Presenting his Achrome series in January 1960 in “La nuova concezione artistica” at the Azimut gallery in Milan, Manzoni writes: “The question for me is to render an entirely white surface (or rather an entirely colourless, neutral surface) outside of any pictorial phenomenon, of any intervention extraneous to the surface value; a white surface that is not a polar landscape, an evocative or beautiful material, a sensation or a symbol or something else; a white surface that is just a white surface (a colourless surface that is a colourless surface) or, better yet, that just is, pure and simple (and total being is pure becoming).”

The Achrome, literally “acromatic surface”, is an open space with infinite possible meanings; initially a white surface of chalk or kaolin, the Achrome is not arranged according to an artistic compositional principle in the classical sense and does not exhibit manipulation of the material; the transformation of the material is entrusted to an autonomous and self-sufficient process by the artist, who limits himself to immersing the canvas in liquid kaolin and glue.
Unlike in Fontana’s or Pollock’s works, where the artist’s gesture is part of the creative process, in the Achrome Manzoni’s creative power is voluntarily held back, blocked. The artist lets the image manifest itself as pure expression.
Manzoni’s approach to the Achrome changed over the years, testifying to a change in the artist’s conception of art and matter: white became an increasingly mental fact and less and less linked to the pictorial code, while the question of the body, making its way through other artistic practices, took the form of the adoption of materials traditionally foreign to the discipline of art, from cotton wool to cloth, from expanded polystyrene to pebbles.

On the pictorial surface of the Achrome, the material thickens with a sculptural effect, unfolding in reliefs that “do not respond to any formative reason, enunciating its substantial objecthood but without involving components of visibility as is the case for almost all contemporary research, in Europe as well as in the United States.”
For Manzoni, the fold, which geometrically divides the surface of the work, becomes a sign, a presence, which is not intended to validate the gesture or the creative process of the artist, but rather becomes presence, a tactile presence, physically determined but infinite. Thus also the choice of the geometric sign in the form of the grid, which is not placed in continuity with previous metaphysical research, but nonetheless recalls the idea of the work of art as essence and materiality.

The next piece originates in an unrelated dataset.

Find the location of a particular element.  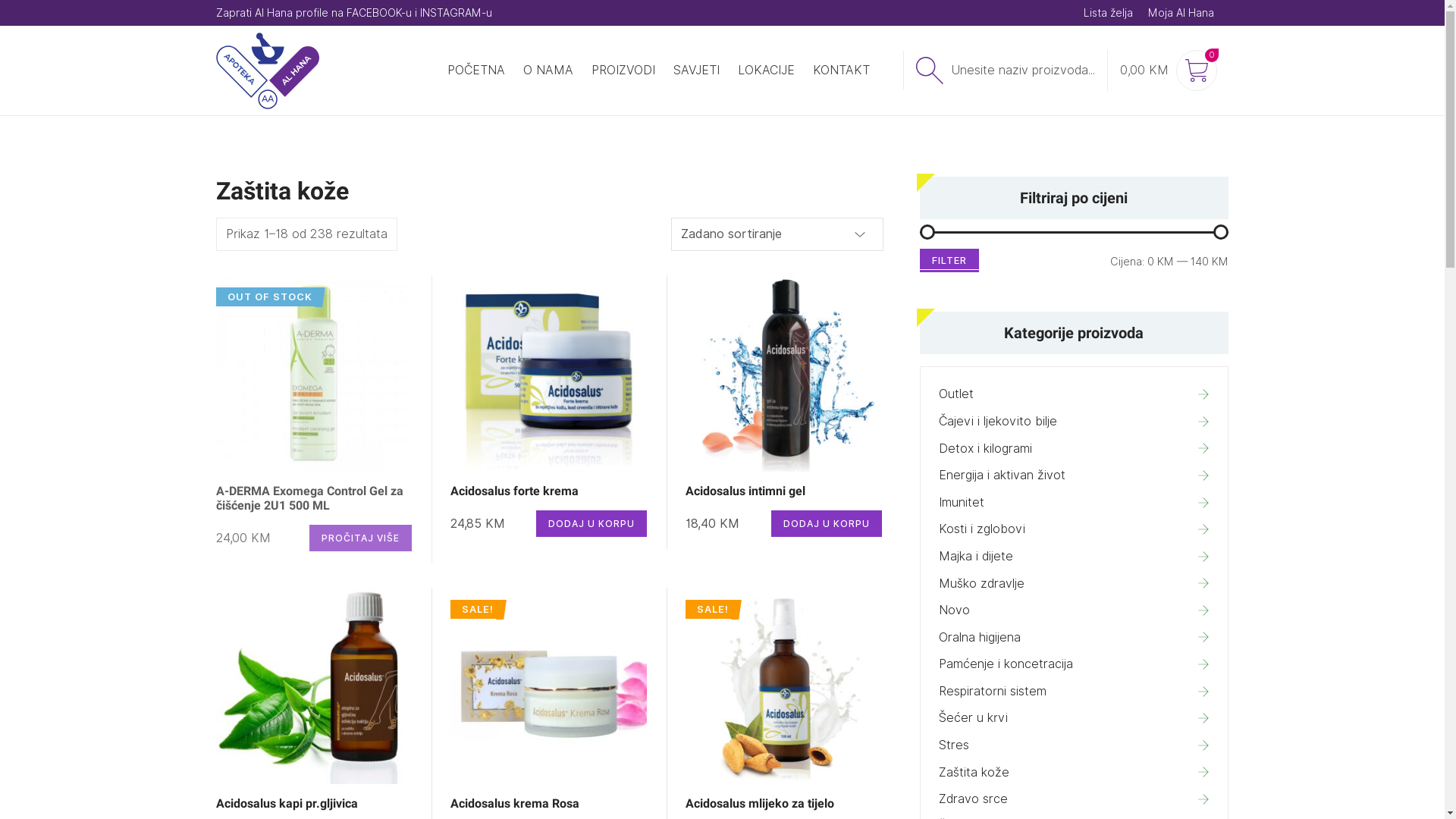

“In the varyingly creased Achromes – as well as in those with minimal materiality, in which subdivision was achieved by overlapping portions of the canvas, or directly intervening with neat machine-made stitching — Manzoni focuses on a kind of ‘materiology.’ This relates to what Michael Fried would refer to as ‘the minimal conditions for something’s being seen as a painting’ — the configuration of a presence that is objectified as a thing among things, but which visibly claims its otherness. […]
The general form of the Achrome corresponds, in the eyes of the viewer, to the rhetorical pattern of the painting, but its substance is pure; it has an unqualified physical presence, reduced to its primary, indiferent essence. The work can thus be an object in itself and, at the same time, an abstract manifestation of thought.”
Piero Manzoni: The Idea of the Achrome, in Piero Manzoni. The Twin Paintings, Hauser & Wirth Publications - Fondazione Piero Manzoni, Zurich 2017

A single uninterrupted and continuous surface from which anything superfluous and all interpretative possibilities are excluded. [referring to his ‚Achromes‘]
Piero Manzoni

Expert: Alessandro Rizzi Alessandro Rizzi
+39-02-303 52 41

alessandro.rizzi@dorotheum.it

27.11.2019 - 18:00

Dosažená cena: **
EUR 735.300,-
Odhadní cena:
EUR 400.000,- do EUR 600.000,-

Piero Manzoni *


(Soncino 1933–1963 Milan)
Achrome, 1959/1960, inscribed on the reverse, canvas sewn in squares, 71 x 53 cm, framed

Provenance:
Galleria Notizie, Turin (stamp on the reverse)
Galerie Thelen, Essen
Galerie Ronny Van de Velde, Antwerp
Lenz Schönberg Collection, Salzburg (acquired in 1987)
Sotheby’s London, 10 February 2010, lot 23
European Private Collection

Exhibited:
Antwerp, Galerie Ronny Van de Velde, Piero Manzoni, 1987
Munich, Städtische Galerie im Lenbachhaus, ZERO. Vision und Bewegung. Werke aus der Sammlung Lenz Schönberg, 1988,
exh. cat. p. 65 with ill.
Moscow, Zentrales Künstlerhaus, Sammlung Lenz Schönberg.
Eine europäische Bewegung in der bildenden Kunst von 1958 bis heute, 1989
Warsaw, Galeria Zacheta, Sammlung Lenz Schönberg. Aus der Stille der Zeit-über die Grenzen von Raum, 28 February -
5 April 1992, exh. cat. p. 133 with ill. (label on the reverse)
Zagreb, Museum für zeitgenössische Kunst, ZERO. Die europäische Vision-1958 bis heute. Sammlung Lenz Schönberg, 2004, exh. cat. p. 91 with ill.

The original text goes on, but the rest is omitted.